D.     It is profitable for training in righteousness.  The word “training” comes from the word paideivan.  It means “the act of providing guidance for responsible living” (BDAG, 748).  It is what parents do for their children.  The Bible is the milk for the baby Christian (1 Peter 2:2) and meat for the mature believer (1 Corinthians 3:2; Hebrews 5:12, 14).

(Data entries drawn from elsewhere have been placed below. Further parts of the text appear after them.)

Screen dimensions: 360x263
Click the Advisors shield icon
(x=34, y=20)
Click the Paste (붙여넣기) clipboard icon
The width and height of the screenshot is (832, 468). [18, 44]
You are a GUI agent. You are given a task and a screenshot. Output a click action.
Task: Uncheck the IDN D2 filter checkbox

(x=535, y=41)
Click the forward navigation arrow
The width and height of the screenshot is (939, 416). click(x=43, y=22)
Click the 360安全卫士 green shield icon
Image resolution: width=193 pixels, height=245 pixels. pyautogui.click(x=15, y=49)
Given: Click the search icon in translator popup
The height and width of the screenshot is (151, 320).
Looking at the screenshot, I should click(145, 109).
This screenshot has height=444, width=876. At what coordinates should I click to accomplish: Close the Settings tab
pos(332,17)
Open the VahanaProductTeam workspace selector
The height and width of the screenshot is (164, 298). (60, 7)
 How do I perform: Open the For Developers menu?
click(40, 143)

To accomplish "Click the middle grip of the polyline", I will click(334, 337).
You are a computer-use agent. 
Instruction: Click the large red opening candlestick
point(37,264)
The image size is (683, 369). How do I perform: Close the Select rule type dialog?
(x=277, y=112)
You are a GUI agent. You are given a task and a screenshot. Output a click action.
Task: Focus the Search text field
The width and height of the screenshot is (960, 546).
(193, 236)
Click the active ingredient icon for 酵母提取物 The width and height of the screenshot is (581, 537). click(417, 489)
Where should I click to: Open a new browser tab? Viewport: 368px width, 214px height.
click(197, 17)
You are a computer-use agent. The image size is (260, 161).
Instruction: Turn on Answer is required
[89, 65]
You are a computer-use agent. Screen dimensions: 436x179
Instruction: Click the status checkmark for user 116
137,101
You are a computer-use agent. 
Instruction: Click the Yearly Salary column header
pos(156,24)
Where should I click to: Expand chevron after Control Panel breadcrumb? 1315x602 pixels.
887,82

While all of the reasons listed above are important reasons to study the Bible, ultimately the most significant reason of all lies in Whom they proclaim:

“Then [Jesus] said to them, ‘These are my words that I spoke to you while I was still with you, that everything written about me in the Law of Moses and the Prophets and the Psalms must be fulfilled.’ [45] Then he opened their minds to understand the Scriptures [the Old Testament],  [46] and said to them, ‘Thus it is written, that the Christ should suffer and on the third day rise from the dead,  [47] and that repentance and forgiveness of sins should be proclaimed in his name to all nations, beginning from Jerusalem.” (Luke 24:44-47, ESV, italics added). 

It is only in the Scriptures (which now includes both the Old and New Testament) that Jesus Christ is revealed and the Gospel proclaimed which alone “is the power of God for salvation” (Romans 1:16, ESV). 

We have an incredible privilege to have the word of God in our hands.  We must not forget that to whom much has been given, much has been required.